══ Text extract

The lower the parallelization level, the fewer gates required, but the maximum rate at which data can be inputted is also decreased.

In order to minimize the gate count for SYN, we need to determine the lowest level of parallelism needed in order to get the input data rate we need. We start by synthesizing SYN with a parallelization level of 1 to see what input data rate we can achieve for a specific circuit technology.

Let’s say, for example, that we need to input 1 Gigabits/sec into SYN. If we synthesize SYN with p=1 and we are able to input at least 1 Gigabit/sec, then we can use the p=1 circuit for SYN which inputs 1 bit at a time.

If, however, we want the decoder to input 16 bits at a time, we can add an input converter circuit that converts 16 bits to 1 bit as shown in the following figure.

The above circuit will take far less gates than a SYN module with p=16 because the 16-to-1 converter circuit requires a very small number of gates.

In this example, the SYN module would be clocked using a very high frequency clock.


There are several different ways in which the DFIFO can be implemented...
  • As a ping-pong FIFO where writing and reading alternates betwen two RAM memories
  • Using a dual-port RAM memory
  • As registers
ECC Tek initially delivers a DFIFO model implemented as registers, but expects customers to replace that model with a more appropriate model of the customer's own choosing.  The initial register model is used for general simulation to verify functionality and to determine what size DFIFO is needed.

Most decoders can be implemented with a DFIFO's of various capacities.  The DFIFO must be large enough to hold at least one incoming record and need not be larger than what is needed to correct contiguous input records each with the maximum number of errors.  As a specific example, the DFIFO in one of our decoders which corrects t=12 bits in a block of 512 bytes can have a capacity of from 512 to 785 bytes.  If the capacity of the DFIFO is this specific example is < 785 bytes, the decoder may occasionally request the input to be paused.

It is easy to vary the parallelization level of the DFIFO because the parallelization level is just the width of the FIFO. Generally speaking, The gate count of DFIFO does not vary with the parallelization level. In the figure shown above, the DFIFO could be connected to input 16-bit values or 1-bit values.

PPU Parallelization Level

The parallelization level of the PPU can vary from 1 to R where R < 2t.  For all of ECC Tek’s designs, when p=1, the PPU operates on one coefficient of four polynomials simultaneously.  When p=2, it operates on 2 coefficients of four polynomials simultaneously, etc.  The four polynomials are the error locator polynomial, L(x), the auxiliary error locator polynomial, aL(x), the error evaluator polynomial, V(x), and the auxiliary error evaluator polynomial, aV(x).  Operations on the polynomials are modulo x2t so the highest coefficient is 2t-1. The gate count increases fairly rapidly as p is increased.  Unless decoder latency is of critical importance, the lower the p the better.

════
══ Entries supplied

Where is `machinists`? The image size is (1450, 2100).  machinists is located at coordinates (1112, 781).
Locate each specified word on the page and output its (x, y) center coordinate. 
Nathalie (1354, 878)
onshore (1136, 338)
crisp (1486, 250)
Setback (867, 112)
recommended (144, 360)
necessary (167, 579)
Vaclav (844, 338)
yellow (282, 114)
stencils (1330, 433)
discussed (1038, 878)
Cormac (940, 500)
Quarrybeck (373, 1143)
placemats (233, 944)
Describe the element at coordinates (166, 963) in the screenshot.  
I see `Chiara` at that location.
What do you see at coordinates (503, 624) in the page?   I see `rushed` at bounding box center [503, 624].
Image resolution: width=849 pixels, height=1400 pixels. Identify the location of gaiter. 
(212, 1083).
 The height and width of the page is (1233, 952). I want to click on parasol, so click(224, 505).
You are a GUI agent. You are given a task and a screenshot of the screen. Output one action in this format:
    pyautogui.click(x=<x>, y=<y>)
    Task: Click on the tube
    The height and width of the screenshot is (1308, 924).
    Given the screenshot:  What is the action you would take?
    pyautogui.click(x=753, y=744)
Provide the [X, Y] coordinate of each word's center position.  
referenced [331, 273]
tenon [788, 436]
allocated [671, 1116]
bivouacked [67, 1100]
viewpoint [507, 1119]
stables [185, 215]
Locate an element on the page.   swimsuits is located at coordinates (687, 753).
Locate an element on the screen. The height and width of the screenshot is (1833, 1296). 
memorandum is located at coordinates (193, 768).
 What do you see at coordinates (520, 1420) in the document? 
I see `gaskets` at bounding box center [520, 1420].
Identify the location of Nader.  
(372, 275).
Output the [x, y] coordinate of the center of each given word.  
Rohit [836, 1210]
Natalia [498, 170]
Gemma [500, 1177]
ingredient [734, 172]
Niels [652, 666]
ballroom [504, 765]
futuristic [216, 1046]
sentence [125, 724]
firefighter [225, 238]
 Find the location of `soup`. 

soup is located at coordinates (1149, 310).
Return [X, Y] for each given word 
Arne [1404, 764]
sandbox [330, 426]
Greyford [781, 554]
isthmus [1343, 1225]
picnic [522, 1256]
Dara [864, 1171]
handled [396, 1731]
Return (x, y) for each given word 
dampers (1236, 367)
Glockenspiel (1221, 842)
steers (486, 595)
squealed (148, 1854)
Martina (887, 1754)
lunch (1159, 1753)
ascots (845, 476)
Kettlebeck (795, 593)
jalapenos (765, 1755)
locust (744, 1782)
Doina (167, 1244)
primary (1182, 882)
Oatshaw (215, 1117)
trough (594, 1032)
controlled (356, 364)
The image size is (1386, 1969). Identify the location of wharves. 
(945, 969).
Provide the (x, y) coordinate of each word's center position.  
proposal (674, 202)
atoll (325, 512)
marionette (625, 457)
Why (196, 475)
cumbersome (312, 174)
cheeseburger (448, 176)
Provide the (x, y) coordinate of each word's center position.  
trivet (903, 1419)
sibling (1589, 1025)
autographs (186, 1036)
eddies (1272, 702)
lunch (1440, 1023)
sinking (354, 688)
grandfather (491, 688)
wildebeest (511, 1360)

════

- [What this exercise asks]
1. In the decoder design text, what kind of DFIFO model does ECC Tek deliver at first?
2. Extract word for word the part of the decoder design text that begins with the words "In this example, the" and stops after "DFIFO is needed.".

- [Task-by-task solutions]
1. A DFIFO model implemented as registers.

2.
In this example, the SYN module would be clocked using a very high frequency clock.


There are several different ways in which the DFIFO can be implemented...
  • As a ping-pong FIFO where writing and reading alternates betwen two RAM memories
  • Using a dual-port RAM memory
  • As registers
ECC Tek initially delivers a DFIFO model implemented as registers, but expects customers to replace that model with a more appropriate model of the customer's own choosing.  The initial register model is used for general simulation to verify functionality and to determine what size DFIFO is needed.